I looked at a bunch of tutorials and other stuff before attempting this, and I have no idea if this will work or not - i barley even understand what cos and sin mean in the first place. I do know that theta is the 30 degree angle in the popular 30 degree right triangle, and I know that cos is the adjacent angle of a right triangle divided by the hypotenuse of a right triangle, and how sin is the opposite angle of a right triangle divided by the hypotenuse. please help and point me into the right direction for how to continue and/or fix this odometry code!
float tc = 0.015;
float D = 0;
float prev_D = 0;
float dc = 0;
float L = 0;
float x = 0;
float y = 0;
float r_pos = 0;;
float l_pos = 0;;
void odom1stattempt(int xa, int ya, int theta){
while (1>0){
x = xa;
y = ya;
wait(tc,seconds);
prev_D = D;
r_pos = ((r_b.position(degrees))+(r_f.position(degrees))+(r_t.position(degrees))/3);
l_pos = ((l_b.position(degrees))+(l_f.position(degrees))+(l_t.position(degrees))/3);
D = 2 * ( ( ( r_pos + l_pos ) / 2 ) * ( (3.14159265 * 3.25) / 360)) * 3.25 * ( 15 / 8.8 );
x = x + D * cos(theta);
y = y + D * sin(theta);
}
}
I am not sure where you got this from, as you don’t set theta to 30° anywhere in your code. Theta is normally used as a generic variable like x and y but for angles.
You should use floats or doubles for these, as int is not very precise.
You should put the wait at the end of the code, so it doesn’t pause in the middle of the loop, and move the pred_D = D; line to right before the wait.
What are these extra numbers for? It seems like your distance calculation is correct without them (assuming 15/8.8 is your gear ratio), as you already accounted for the wheel size, and I am not sure what the 2 is for.
Besides these things, your code looks like it will work as a motor encoder odom, and you are using sin and cos correctly. Also, make sure that you are running odom1stattempt in a separate task, or else the while loop will run forever and the code after odom1stattempt is called will never execute.
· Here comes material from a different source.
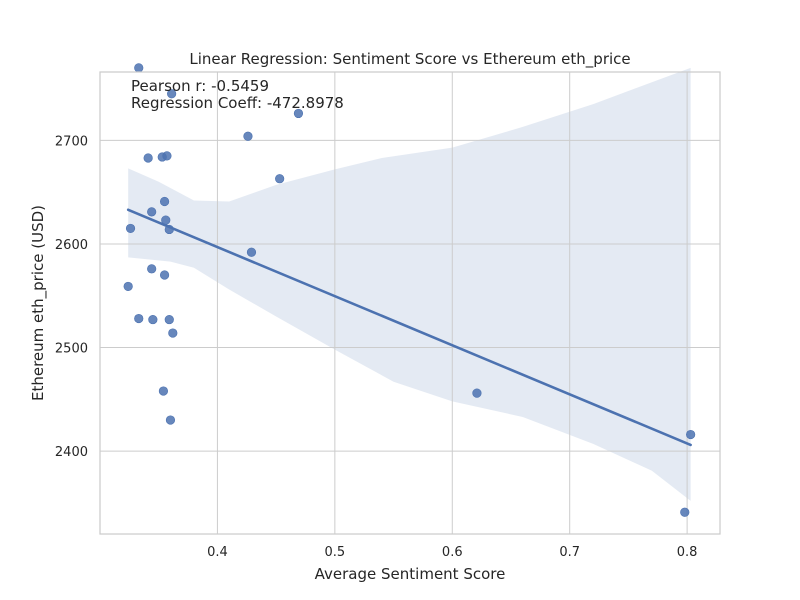 This screenshot has width=800, height=600. I want to click on y-tick-label: 2500, so click(72, 350).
In addition to what Max said, make sure that your theta variable is in radians. A inertial sensor will only give degrees so you will have to convert it by multiplying by 180/pi.
explanation of radians
Radians are an amazing part of math! Do not learn to hate them because they will show up time and time again. 360 degrees = 2pi radians. Why are radians so important you may ask. This is because the special way a radian is defined. If you have an arc (a part of a circle) of radius 1 with an angle of 1 radian, the length will be 1! Basically, the length of an arc is the angle (in radians) of the arc times the radius. If we apply this example to a circle, 2pi radians * a radius of r, we get 2pir, the formula for circumference of a circle. It is for this reason (and some more) that trig functions, by convention, often use radians.